Request:
Return the lines starting at the one containing "You are a GUI" and ending at the one containing "pos(410,38)", unchanged.

Data records:
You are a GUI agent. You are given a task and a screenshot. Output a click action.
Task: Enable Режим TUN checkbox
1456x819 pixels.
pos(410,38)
* * *
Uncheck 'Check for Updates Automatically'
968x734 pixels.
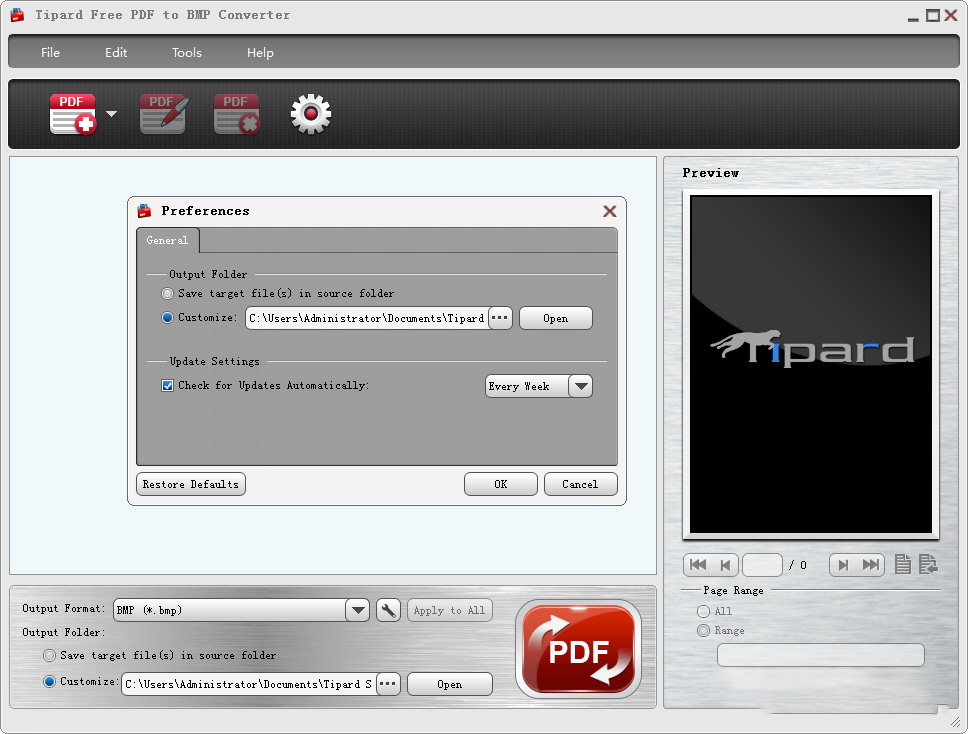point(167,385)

Exercise output:
You are a GUI agent. You are given a task and a screenshot. Output a click action.
Task: Enable Режим TUN checkbox
1456x819 pixels.
pos(410,38)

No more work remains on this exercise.